[Start of Attachment]
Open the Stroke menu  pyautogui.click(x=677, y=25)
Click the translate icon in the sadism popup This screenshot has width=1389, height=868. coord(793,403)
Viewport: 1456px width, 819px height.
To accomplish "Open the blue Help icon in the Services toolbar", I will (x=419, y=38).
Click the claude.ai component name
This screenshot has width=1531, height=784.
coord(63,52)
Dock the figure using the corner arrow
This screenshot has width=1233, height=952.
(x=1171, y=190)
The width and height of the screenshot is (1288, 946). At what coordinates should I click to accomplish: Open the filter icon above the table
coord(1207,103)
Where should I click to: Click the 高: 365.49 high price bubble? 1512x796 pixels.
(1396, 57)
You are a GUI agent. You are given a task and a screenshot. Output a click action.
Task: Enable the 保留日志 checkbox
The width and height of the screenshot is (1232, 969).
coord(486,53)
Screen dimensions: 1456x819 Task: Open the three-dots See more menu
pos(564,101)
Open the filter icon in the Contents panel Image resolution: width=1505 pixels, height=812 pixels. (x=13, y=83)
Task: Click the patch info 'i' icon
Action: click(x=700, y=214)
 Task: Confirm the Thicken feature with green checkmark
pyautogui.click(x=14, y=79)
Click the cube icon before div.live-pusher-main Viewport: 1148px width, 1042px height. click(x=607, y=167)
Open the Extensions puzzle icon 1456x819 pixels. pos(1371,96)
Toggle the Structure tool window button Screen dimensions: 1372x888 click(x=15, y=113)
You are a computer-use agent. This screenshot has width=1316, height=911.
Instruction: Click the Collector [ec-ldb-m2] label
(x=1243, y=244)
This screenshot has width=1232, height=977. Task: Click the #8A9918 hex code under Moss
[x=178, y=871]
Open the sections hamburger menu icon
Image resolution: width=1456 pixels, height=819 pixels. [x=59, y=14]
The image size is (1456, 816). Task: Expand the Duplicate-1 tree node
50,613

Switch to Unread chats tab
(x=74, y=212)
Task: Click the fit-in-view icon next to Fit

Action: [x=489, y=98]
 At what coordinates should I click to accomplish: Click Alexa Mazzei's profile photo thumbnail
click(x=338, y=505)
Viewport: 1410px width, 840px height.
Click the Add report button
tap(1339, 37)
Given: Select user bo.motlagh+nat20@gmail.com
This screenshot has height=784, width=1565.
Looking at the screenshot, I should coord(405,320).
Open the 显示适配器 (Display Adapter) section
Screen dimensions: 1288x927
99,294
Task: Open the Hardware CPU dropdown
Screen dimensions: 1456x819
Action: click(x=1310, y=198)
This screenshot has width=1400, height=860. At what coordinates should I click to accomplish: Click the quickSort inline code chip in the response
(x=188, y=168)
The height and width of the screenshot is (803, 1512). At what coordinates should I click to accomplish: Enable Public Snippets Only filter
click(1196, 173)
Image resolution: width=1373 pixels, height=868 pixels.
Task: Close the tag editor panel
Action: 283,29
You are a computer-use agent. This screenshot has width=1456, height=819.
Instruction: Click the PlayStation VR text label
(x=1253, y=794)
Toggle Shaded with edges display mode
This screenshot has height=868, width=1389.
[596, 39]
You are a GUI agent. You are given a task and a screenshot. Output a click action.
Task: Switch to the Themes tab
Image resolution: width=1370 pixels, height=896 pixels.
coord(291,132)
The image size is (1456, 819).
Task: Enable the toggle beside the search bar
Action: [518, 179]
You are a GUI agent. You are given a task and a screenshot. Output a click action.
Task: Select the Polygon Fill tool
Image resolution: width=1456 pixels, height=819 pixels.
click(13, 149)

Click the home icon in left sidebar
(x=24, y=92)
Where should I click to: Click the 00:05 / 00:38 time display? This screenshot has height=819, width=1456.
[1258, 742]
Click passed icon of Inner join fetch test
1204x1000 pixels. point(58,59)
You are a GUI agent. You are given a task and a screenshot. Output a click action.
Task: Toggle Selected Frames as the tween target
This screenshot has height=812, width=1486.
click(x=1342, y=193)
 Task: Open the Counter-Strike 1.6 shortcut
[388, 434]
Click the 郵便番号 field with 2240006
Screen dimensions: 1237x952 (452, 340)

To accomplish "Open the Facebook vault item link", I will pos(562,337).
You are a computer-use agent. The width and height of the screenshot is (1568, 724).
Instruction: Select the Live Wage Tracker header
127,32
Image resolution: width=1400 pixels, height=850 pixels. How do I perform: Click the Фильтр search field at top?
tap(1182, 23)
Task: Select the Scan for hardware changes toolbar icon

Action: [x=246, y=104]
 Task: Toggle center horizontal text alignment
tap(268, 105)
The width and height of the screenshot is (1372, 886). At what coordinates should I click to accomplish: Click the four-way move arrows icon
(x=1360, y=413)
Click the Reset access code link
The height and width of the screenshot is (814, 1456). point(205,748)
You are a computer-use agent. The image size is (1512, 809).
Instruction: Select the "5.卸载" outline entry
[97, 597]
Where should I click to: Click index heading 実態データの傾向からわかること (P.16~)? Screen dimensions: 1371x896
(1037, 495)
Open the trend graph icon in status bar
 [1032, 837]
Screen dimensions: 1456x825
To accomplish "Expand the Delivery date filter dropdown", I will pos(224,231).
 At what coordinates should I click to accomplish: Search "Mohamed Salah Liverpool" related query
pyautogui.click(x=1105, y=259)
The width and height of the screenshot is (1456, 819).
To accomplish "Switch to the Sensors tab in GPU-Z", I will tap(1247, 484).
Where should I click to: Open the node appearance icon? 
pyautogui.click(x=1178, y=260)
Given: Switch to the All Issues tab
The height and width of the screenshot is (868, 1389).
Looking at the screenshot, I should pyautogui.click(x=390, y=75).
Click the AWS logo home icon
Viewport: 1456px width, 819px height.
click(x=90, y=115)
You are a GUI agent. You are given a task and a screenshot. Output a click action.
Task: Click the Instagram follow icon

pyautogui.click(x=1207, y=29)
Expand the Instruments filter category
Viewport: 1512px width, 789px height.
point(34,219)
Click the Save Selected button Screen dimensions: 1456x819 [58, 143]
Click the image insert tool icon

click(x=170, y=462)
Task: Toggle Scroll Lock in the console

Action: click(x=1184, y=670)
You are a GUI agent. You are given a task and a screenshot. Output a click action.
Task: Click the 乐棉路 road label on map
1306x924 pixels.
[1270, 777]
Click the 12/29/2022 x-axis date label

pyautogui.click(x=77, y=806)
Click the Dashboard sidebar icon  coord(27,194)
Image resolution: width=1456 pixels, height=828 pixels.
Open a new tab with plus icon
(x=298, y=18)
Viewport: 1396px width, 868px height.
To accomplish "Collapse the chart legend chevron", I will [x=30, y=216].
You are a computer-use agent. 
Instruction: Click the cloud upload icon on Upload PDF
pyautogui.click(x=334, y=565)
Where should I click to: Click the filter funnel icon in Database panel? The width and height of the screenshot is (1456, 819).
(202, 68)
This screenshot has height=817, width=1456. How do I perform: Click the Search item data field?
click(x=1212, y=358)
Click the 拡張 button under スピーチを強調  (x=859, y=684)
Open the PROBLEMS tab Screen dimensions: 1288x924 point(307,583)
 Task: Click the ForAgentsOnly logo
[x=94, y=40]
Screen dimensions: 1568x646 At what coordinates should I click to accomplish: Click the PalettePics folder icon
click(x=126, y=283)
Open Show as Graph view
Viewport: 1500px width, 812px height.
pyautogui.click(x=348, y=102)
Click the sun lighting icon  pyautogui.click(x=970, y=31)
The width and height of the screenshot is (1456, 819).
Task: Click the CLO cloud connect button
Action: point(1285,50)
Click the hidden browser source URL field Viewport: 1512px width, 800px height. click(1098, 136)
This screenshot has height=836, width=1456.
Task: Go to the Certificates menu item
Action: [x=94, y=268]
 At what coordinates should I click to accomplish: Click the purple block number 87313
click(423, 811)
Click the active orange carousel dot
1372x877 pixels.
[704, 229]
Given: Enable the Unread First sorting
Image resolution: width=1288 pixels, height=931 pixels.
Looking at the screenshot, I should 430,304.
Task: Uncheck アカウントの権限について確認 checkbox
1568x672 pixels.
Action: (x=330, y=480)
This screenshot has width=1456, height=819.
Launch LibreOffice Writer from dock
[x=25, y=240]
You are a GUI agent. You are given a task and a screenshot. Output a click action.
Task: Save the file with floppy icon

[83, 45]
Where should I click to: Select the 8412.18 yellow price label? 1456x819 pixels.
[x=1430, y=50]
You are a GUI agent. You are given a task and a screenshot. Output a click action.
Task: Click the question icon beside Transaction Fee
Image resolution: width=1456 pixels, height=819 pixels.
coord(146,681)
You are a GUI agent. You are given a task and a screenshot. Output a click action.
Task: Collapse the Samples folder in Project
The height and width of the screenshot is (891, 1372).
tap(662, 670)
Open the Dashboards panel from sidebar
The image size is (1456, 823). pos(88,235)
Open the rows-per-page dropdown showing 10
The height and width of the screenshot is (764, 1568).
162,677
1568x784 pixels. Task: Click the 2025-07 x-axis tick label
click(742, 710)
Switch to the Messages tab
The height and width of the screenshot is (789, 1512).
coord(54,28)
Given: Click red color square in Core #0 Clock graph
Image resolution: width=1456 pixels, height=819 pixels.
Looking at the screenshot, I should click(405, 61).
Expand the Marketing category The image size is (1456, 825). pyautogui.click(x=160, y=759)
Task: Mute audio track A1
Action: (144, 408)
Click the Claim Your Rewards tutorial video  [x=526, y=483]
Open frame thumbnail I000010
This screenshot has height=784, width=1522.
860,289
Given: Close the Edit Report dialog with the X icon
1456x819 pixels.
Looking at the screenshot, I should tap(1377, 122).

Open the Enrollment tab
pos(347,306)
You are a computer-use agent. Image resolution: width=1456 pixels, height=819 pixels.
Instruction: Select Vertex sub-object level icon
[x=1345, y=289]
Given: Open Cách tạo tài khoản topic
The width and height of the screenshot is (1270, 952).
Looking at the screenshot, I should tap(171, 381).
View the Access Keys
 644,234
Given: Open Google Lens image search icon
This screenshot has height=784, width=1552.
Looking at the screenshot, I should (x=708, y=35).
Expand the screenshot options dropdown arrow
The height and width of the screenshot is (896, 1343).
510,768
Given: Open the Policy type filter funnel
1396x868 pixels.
[End of Attachment]
● GOAL OF THE EXERCISE:
Would you return, unchanged, the lines from the one containing "Given: Open Cách tạo tài khoản topic" through the end of the entries?

● EXERCISE SOLUTION:
Given: Open Cách tạo tài khoản topic
The width and height of the screenshot is (1270, 952).
Looking at the screenshot, I should tap(171, 381).
View the Access Keys
 644,234
Given: Open Google Lens image search icon
This screenshot has height=784, width=1552.
Looking at the screenshot, I should (x=708, y=35).
Expand the screenshot options dropdown arrow
The height and width of the screenshot is (896, 1343).
510,768
Given: Open the Policy type filter funnel
1396x868 pixels.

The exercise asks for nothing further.